Guillermo Omar, licenciado en Nutrición y cocinero profesional, tiene una cuenta en Instagram (@nutricion.integral_tuc) con más de 40.000 seguidores. Cada día publica recetas con mensajes positivos. El objetivo: motivar a las personas a cambiar sus hábitos, a mejorar su calidad de vida.

“Cada vez hay más cuentas que publican preparaciones, alimentos, bebidas y muestran distintos lugares gastronómicos e ingredientes. Hay que tener en cuenta que cualquier persona puede crear una cuenta en Instagram y esta accesibilidad tiene sus puntos positivos y negativos. Lo positivo es que posibilita encontrar recetas en segundos. Lo negativo es que la información puede no ser fiable”, resalta.

El experto sostiene que Instagram transformó el acto de comer, de alimentarse, de nutrirse en un espectáculo virtual. “Esta aplicación intensificó el placer de mirar, de mostrar y de exhibir, un acto del que antes sólo participaban los que estuvieran presentes.

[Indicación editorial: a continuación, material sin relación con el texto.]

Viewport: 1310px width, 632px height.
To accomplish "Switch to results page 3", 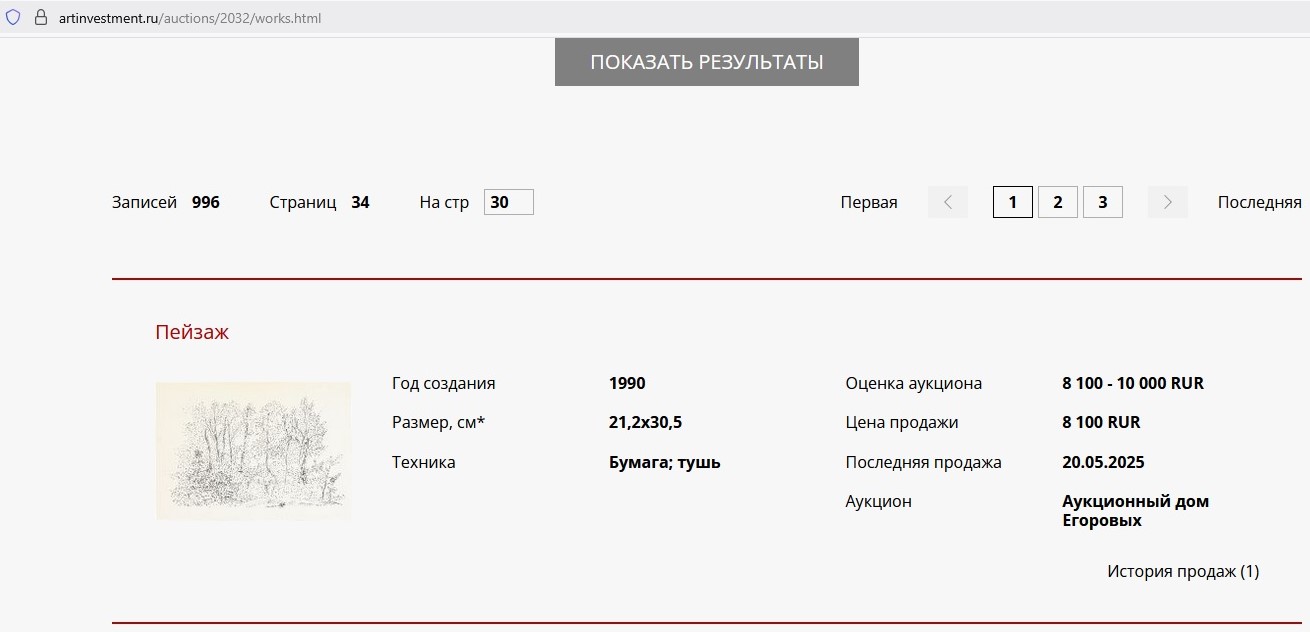I will tap(1102, 202).
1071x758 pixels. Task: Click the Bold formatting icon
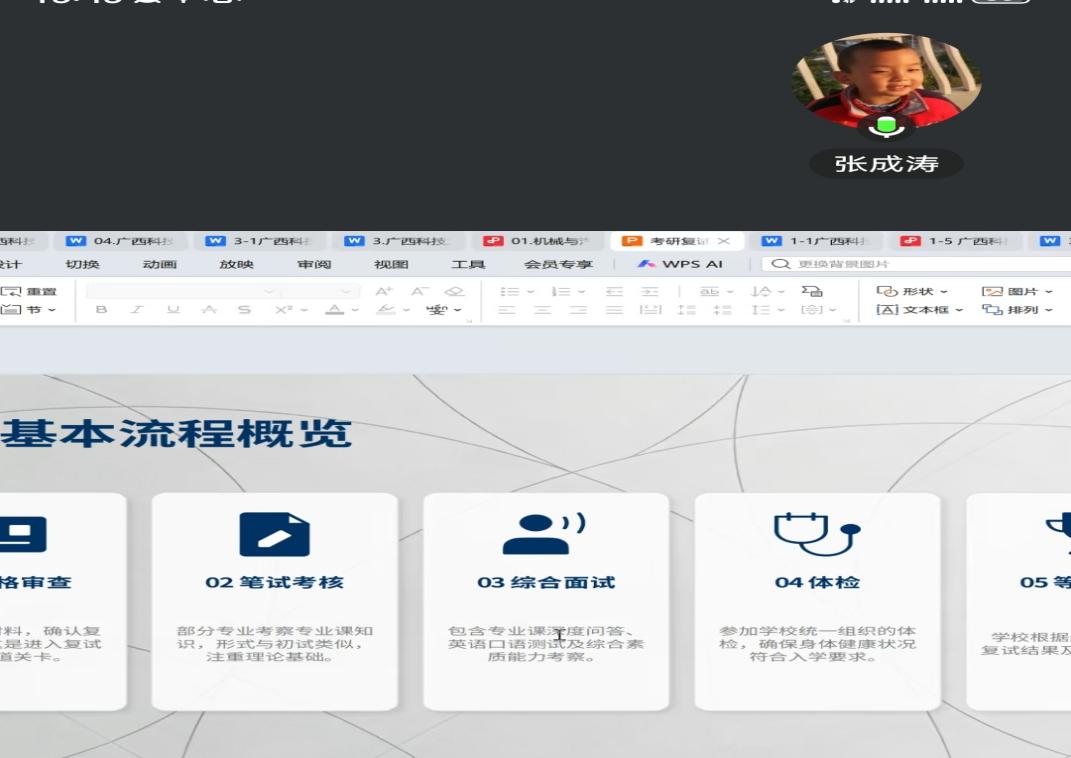pyautogui.click(x=101, y=310)
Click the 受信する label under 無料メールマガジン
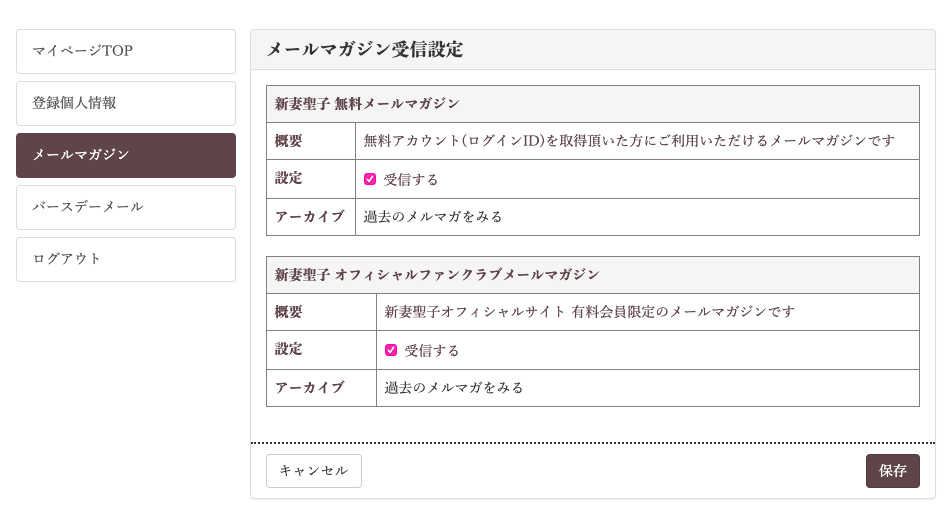 (x=411, y=180)
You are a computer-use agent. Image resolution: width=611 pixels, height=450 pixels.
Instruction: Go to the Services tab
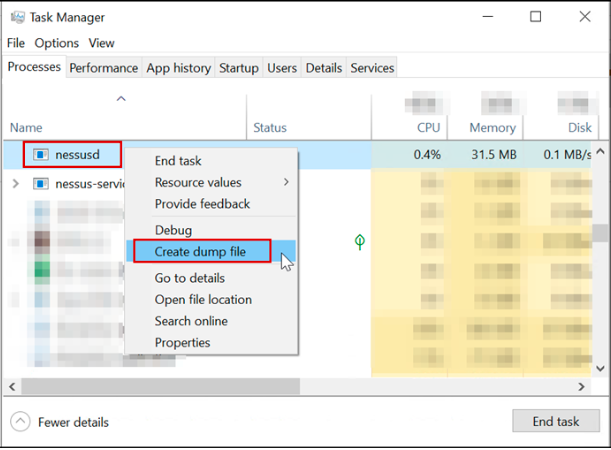(372, 68)
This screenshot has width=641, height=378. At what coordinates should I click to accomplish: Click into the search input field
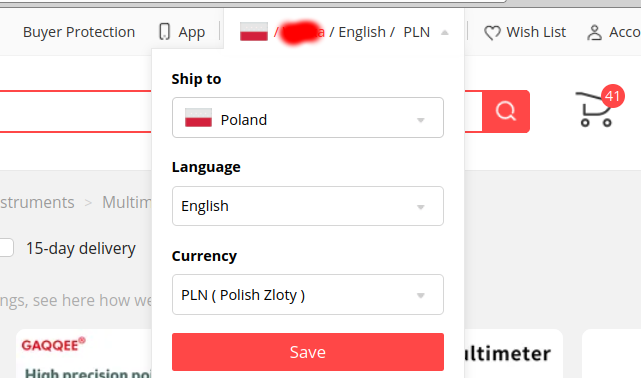76,111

Ahora miles de personas pueden mirar lo que comemos, darle like, compartir y comentar. Esta forma de relacionarse con la comida le agrega significados a la acción de comer. Es un espectáculo que se disfruta más cuando se muestra, cuando más personas se complacen con lo que comemos y compartimos”, analiza.

“Hay muchos usuarios que buscan alimentarse saludablemente. Esta red ofrece miles de recetas sanas, pero también miles de recetas que no lo son o que son hipercalóricas. Las dos circulan con la misma frecuencia. Esto puede generar deseos contradictorios en los usuarios e influir en su conducta alimentaria. Por un lado, estimulan el deseo de comer sano y por otro el deseo de comer comida chatarra”, evalúa Omar, estudiante avanzado de Psicología. “El éxito de los foodies está en estimular, a través de lo visual, el deseo de comer. En una persona vulnerable puede generar deseos contradictorios, conductas opuestas y, por lo tanto, malestar”, opina.

¿Pueden las redes estar motivando a que se popularice el “buen comer”?, le preguntamos. “En Instagram hay información contradictoria, a veces no tiene sustento científico. Esto genera una opinión confusa entre lo saludable y lo no saludable”, respondió.

También la nutricionista Lucía Vallejo Trejo opinó: “Instagram tiene un peso importante en la manera de comer, pero no es del buen comer. Generalmente se trata de personas que no tienen conocimientos de nutrición, que preparan recetas más relacionadas a la innovación gastronómica”.